Given a sequence of observable variables $\{(x_1, y_1), \ldots, (x_n, y_n)\}$, the conformal prediction method estimates a confidence set for $y_{n+1}$ given $x_{n+1}$ that is valid for any finite sample size by merely assuming that the joint distribution of the data is permutation invariant. Although attractive, computing such a set is computationally infeasible in most regression problems. Indeed, in these cases, the unknown variable $y_{n+1}$ can take an infinite number of possible candidate values, and generating conformal sets requires retraining a predictive model for each candidate. In this paper, we focus on a sparse linear model with only a subset of variables for prediction and use numerical continuation techniques to approximate the solution path efficiently. The critical property we exploit is that the set of selected variables is invariant under a small perturbation of the input data. Therefore, it is sufficient to enumerate and refit the model only at the change points of the set of active features and smoothly interpolate the rest of the solution via a Predictor-Corrector mechanism. We show how our path-following algorithm accurately approximates conformal prediction sets and illustrate its performance using synthetic and real data examples.

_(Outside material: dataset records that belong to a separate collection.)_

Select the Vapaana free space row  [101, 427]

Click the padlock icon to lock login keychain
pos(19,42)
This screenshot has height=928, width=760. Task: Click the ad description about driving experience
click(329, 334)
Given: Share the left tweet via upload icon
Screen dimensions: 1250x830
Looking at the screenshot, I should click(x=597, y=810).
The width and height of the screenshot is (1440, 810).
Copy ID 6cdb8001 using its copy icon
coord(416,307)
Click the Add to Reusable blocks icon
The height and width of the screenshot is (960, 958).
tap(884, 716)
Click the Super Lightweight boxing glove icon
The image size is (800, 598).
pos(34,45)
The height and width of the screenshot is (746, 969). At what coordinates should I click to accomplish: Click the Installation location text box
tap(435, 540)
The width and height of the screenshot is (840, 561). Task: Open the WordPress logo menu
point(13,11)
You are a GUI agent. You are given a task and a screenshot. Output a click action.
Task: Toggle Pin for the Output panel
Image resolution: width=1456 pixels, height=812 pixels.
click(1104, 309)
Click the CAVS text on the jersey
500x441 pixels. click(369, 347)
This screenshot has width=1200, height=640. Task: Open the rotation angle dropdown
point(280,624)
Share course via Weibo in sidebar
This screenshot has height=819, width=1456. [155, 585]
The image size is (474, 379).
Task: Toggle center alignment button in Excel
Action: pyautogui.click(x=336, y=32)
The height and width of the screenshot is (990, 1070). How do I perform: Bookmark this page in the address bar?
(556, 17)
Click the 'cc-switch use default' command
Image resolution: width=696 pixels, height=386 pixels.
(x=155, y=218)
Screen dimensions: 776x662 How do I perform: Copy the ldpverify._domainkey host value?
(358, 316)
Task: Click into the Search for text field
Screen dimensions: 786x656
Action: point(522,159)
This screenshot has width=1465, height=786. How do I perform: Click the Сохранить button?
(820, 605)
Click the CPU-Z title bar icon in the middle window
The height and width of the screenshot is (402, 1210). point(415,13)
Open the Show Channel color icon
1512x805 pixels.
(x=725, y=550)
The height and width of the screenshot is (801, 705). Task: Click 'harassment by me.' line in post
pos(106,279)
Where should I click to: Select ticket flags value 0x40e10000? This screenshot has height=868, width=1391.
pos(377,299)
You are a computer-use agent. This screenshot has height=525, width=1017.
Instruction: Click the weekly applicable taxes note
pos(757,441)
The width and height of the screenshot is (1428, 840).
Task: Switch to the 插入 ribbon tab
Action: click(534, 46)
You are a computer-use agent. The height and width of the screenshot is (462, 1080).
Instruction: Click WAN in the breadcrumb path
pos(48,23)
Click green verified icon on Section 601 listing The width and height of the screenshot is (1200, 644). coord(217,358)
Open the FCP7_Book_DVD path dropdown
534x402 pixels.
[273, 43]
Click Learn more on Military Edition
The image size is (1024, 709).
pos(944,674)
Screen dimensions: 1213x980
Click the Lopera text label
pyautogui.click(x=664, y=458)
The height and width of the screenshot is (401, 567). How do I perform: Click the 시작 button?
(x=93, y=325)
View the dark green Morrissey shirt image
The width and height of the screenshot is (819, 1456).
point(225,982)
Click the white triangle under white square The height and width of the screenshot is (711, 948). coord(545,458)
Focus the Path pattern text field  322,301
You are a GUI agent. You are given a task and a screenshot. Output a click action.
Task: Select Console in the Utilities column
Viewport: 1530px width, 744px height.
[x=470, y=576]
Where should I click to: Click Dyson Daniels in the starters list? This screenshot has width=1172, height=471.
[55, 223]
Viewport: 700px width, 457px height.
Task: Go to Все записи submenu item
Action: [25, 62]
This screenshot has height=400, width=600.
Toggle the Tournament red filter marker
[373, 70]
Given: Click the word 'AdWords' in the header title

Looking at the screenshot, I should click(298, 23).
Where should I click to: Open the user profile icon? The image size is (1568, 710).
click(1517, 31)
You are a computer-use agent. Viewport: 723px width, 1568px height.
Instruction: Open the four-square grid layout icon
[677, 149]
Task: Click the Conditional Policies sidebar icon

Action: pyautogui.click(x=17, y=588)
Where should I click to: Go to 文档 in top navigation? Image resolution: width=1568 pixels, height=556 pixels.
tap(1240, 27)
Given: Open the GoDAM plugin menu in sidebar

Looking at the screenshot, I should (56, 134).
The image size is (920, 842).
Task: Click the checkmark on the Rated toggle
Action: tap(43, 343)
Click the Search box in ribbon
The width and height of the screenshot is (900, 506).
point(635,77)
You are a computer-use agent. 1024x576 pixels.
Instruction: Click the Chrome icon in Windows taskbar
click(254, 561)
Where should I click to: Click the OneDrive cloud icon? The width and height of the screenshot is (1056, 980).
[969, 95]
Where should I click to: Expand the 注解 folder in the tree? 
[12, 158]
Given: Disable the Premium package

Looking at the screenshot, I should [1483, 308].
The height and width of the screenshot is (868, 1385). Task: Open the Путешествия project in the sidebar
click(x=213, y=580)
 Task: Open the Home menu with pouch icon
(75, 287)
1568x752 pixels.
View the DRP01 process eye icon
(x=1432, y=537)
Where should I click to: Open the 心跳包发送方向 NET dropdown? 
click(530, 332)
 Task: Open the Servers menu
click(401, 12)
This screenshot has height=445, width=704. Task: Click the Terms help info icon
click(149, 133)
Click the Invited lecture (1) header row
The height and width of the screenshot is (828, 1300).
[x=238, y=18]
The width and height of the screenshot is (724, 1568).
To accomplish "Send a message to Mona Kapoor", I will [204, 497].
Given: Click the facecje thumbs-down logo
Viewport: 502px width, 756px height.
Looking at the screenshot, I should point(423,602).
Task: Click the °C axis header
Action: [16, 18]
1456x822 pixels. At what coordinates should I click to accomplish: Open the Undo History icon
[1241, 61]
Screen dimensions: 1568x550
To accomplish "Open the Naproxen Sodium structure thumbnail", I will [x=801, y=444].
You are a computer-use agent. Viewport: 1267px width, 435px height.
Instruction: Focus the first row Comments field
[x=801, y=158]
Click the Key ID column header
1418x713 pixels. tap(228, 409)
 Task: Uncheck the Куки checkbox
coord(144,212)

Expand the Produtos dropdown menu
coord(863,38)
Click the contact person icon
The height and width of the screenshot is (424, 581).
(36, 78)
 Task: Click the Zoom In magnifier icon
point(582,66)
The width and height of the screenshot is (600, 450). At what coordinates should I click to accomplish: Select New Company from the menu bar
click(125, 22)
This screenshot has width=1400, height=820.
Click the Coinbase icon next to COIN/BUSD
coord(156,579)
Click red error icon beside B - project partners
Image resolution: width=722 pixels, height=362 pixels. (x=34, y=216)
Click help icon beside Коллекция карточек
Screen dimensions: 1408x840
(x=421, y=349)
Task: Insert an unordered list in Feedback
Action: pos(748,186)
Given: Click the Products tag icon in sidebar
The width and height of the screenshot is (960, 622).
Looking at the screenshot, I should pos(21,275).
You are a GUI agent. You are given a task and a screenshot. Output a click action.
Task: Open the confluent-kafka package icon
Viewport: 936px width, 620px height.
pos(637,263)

翻译：给定一系列可观测变量 $\{(x_1, y_1), \ldots, (x_n, y_n)\}$，共形预测方法在仅假设数据联合分布具有置换不变性的条件下，为给定 $x_{n+1}$ 时的 $y_{n+1}$ 估计一个对任意有限样本量均有效的置信集。尽管该方法颇具吸引力，但在大多数回归问题中，计算此类置信集在计算上并不可行。实际上，在这些情况下，未知变量 $y_{n+1}$ 可取无限多个可能的候选值，而生成共形集需要针对每个候选值重新训练预测模型。本文聚焦于仅使用部分变量进行预测的稀疏线性模型，并利用数值延拓技术高效逼近解路径。我们所利用的关键性质是：所选变量集合在输入数据的微小扰动下保持不变。因此，只需在活跃特征集的变化点处枚举并重新拟合模型，其余部分的解则通过预测-校正机制进行平滑插值。我们展示了路径追踪算法如何精确逼近共形预测集，并通过合成数据与真实数据示例说明其性能。